■ REQUIREMENTS
a - In the article on Prairie organic agriculture, how many organic crop producers were on the Prairies as of 2018?
b - From the article on Prairie organic agriculture, extract the passage starting with "The numbers are" and going on through "Agriculture’s organic specialist.".

■ SOURCE
In 2013, organic agriculture in Western Canada was suffering.
The industry was losing producers and struggling to attract new entrants.
The suffering is now over.
Since hitting a low of 1,170 organic crop producers in 2013, the industry has been booming. As of 2018, there were 1,756 organic crop producers on the Prairies — a gain of nearly 600 over five years.
The numbers are based on data from a Canadian Organic Trade Association report, released last month, on organic agriculture on the Prairies.
The downturn in conventional commodity prices, which began about five years ago, convinced many growers to switch to organic.
The decision to publish organic prices, which can be two or three times higher than conventional grains, was also a factor, said Laura Telford, Manitoba Agriculture’s organic specialist.
“Having a bit more price transparency, so conventional producers were aware of the opportunity … (but) it was definitely the collision of the markets negatively impacting conventional and positively impacting organic.”

[Entries on target coordinates]
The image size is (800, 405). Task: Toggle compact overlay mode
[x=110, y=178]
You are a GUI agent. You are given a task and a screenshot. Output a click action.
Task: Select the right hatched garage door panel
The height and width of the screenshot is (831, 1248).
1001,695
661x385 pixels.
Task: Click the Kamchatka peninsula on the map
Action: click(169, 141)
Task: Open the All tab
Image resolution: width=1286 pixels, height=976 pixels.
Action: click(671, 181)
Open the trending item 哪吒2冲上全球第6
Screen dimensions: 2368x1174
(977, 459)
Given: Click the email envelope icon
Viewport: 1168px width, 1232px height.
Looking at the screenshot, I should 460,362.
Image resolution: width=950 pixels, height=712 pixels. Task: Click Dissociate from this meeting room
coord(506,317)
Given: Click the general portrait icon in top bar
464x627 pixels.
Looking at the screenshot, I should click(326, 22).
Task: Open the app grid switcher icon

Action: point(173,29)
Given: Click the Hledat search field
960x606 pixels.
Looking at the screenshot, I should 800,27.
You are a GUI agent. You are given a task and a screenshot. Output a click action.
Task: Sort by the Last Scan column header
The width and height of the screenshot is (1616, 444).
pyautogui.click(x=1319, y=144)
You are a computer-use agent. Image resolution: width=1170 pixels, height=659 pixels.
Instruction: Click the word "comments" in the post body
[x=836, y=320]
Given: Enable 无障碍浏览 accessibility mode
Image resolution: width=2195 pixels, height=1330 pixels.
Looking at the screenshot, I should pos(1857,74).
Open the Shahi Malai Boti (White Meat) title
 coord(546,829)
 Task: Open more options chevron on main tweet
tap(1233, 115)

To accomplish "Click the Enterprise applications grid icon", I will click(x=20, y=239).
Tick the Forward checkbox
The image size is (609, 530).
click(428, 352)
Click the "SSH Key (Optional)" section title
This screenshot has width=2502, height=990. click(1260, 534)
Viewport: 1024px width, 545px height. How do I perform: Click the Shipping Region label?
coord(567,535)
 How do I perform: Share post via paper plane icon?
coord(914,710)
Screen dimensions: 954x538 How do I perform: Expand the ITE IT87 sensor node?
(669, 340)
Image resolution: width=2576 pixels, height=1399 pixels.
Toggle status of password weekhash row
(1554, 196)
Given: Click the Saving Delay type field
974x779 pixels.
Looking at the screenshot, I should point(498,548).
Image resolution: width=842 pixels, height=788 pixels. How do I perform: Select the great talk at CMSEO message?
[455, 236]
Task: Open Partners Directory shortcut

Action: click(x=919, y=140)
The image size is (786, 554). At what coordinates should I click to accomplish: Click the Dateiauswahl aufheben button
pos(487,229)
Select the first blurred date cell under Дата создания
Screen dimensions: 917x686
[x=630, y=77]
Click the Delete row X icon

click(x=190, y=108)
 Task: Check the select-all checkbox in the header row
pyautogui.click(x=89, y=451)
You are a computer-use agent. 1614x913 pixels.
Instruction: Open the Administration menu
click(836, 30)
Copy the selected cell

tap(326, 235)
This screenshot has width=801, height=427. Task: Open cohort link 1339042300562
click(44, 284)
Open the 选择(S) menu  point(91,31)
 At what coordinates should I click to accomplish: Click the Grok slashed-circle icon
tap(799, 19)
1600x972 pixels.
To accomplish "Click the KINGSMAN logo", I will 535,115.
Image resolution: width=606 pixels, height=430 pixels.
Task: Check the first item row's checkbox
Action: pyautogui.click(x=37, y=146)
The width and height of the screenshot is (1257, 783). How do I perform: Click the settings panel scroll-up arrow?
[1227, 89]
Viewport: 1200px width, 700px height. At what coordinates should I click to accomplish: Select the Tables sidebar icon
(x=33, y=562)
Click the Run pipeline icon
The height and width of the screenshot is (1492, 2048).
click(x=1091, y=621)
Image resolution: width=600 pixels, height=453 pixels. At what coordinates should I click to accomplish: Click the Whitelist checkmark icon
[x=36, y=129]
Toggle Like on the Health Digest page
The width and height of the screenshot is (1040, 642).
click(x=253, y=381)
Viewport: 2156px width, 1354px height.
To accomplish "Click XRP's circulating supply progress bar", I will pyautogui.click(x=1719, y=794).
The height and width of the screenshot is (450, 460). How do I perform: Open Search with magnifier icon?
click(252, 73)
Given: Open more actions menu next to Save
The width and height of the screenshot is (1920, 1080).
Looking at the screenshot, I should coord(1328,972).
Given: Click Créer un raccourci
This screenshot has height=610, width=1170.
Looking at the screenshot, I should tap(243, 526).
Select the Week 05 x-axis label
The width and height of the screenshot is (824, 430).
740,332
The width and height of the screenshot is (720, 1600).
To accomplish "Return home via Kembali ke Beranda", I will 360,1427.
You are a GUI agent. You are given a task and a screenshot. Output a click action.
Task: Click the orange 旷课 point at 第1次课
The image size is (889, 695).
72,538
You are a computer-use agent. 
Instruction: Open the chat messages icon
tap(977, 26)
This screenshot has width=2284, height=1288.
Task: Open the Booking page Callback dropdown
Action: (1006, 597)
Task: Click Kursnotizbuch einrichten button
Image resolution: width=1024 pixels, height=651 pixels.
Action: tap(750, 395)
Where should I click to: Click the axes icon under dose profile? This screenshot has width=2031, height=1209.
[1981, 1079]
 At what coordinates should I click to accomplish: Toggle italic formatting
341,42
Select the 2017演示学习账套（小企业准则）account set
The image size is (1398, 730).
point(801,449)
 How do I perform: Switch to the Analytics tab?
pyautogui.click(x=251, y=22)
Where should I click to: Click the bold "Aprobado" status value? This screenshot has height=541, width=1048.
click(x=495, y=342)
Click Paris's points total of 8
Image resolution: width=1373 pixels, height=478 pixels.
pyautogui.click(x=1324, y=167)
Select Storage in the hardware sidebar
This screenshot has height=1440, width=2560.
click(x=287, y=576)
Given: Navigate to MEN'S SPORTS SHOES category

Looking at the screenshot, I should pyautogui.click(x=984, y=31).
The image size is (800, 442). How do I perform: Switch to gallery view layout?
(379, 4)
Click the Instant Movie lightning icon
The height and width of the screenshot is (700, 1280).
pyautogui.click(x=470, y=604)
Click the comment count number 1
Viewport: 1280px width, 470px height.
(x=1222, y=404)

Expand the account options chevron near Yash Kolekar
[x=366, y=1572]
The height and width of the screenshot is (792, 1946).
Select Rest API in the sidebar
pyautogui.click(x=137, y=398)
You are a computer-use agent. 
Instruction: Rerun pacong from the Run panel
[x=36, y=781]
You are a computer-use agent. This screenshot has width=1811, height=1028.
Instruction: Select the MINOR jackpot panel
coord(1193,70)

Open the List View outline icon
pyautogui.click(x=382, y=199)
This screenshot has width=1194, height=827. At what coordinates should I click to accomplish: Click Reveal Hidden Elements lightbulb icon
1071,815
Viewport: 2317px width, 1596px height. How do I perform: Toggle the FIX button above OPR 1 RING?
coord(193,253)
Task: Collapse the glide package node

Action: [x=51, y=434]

■ OUTPUTS BY TASK
a - There were 1,756 organic crop producers on the Prairies as of 2018.

b -
The numbers are based on data from a Canadian Organic Trade Association report, released last month, on organic agriculture on the Prairies.
The downturn in conventional commodity prices, which began about five years ago, convinced many growers to switch to organic.
The decision to publish organic prices, which can be two or three times higher than conventional grains, was also a factor, said Laura Telford, Manitoba Agriculture’s organic specialist.